Returning from 2016’s “Trolls” are Queen Poppy (Kendrick), and her best friends Branch (Timberlake) and Biggie (James Corden). They are pop music loving Trolls who pass the days singing, dancing and hugging until Poppy discovers that there are five other Troll tribes, divided by their musical taste. “The truth is we are not alone in this world,” says King Peppy (Walt Dohrn, who also directs). “There are other kinds of Trolls. They are not like us. They are different ways in you can’t even imagine. We love music with a hummable hook, a catchy rhythm, and an upbeat melody that makes you want to wiggle your butt. These others Trolls sing different. They dance different. Some of them can’t even grasp the concept of ‘Hammer Time.’”
The Queen and Company set off on a fact-finding mission to visit the other musical colonies. “I can’t stay home when I know there is a world of Trolls out there,” she says. On her journey she discovers sounds she doesn’t quite understand. “They must not know that music’s supposed to make you happy,” she says as a mournful (but not too mournful, this is a “Trolls” movie after all) country song fills the soundtrack. Later, after hearing classical music for the first time she wonders aloud, “Where’s the words?” But she also discovers a threat in the form of Metal Queen Barb (Rachel Bloom) who plans to use “the ultimate power chord” to assert rock’s place as the official music of all Trolls. “By the end of my world tour we’re all going to have the same vibe,” says Barb. “We’ll be one nation of trolls under rock!”

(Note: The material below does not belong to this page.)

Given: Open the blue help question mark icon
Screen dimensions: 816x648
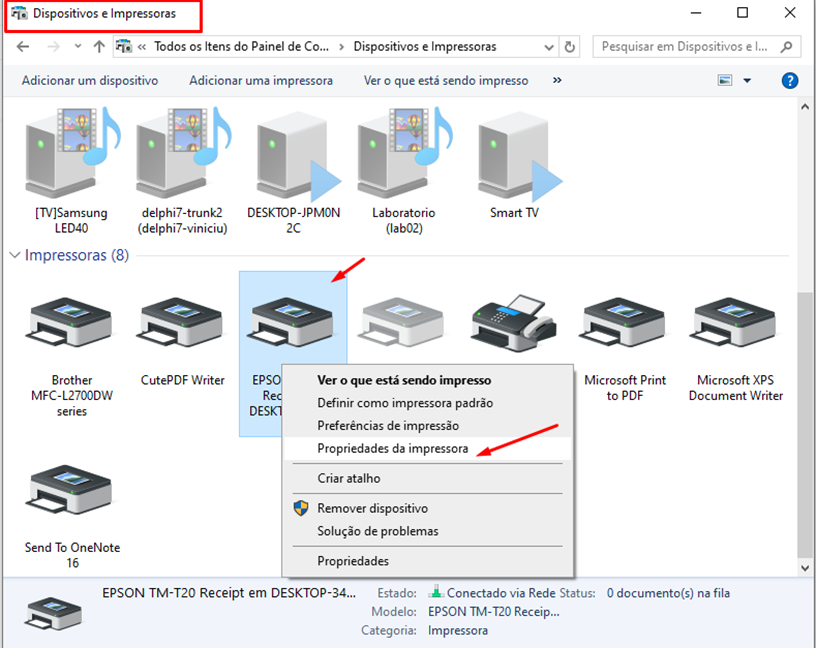Looking at the screenshot, I should click(x=789, y=81).
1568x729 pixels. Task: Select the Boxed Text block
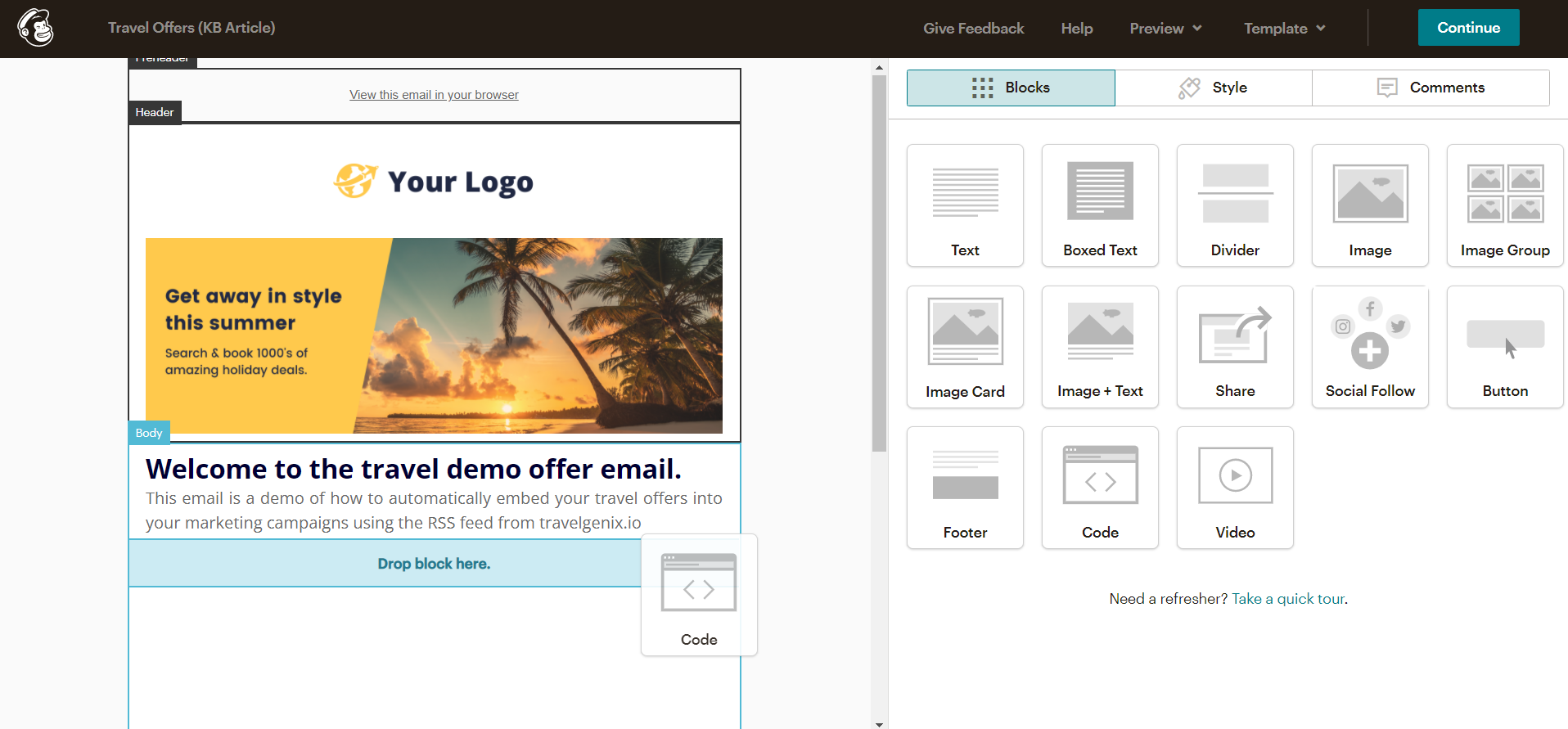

“Trolls World Tour” is an update of the “Free To Be… You and Me’s” salute to individuality, tolerance, and comfort with one’s identity. Bathed in bright colours, set to kid friendly adaptations of pop, rock, rap and country hits (like “Trolls Just Wanna Have Fun”) and populated by vinyl creatures with DayGlo “Eraserhead” coifs and big goofy smiles, it’s a jukebox movie about finding the things that bring us together, not divide us, while maintaining the things that make us unique. “Denying our differences is denying the truth of who we are,” says King Quincy (Parliament-Funkadelic’s George Clinton).
Good messages wrapped up in a glitzy, frenetic package is the stock in trade of kid’s entertainment and “Trolls World Tour” delivers in those regards. The colourful visuals, seemingly designed by a Troll on acid, will make kid’s eyeballs dance and the messages are delivered with the subtlety of a slap to the face, so check and check. What’s missing is the wonderful weirdness that made the original “Trolls” film the strangest children’s entertainment since “H.R. Pufnstuf.” Story wise, this one feels formulaic with less of an edge, but it does deliver a blast of energy that will keep its target audience—kids and stoned adults—happy.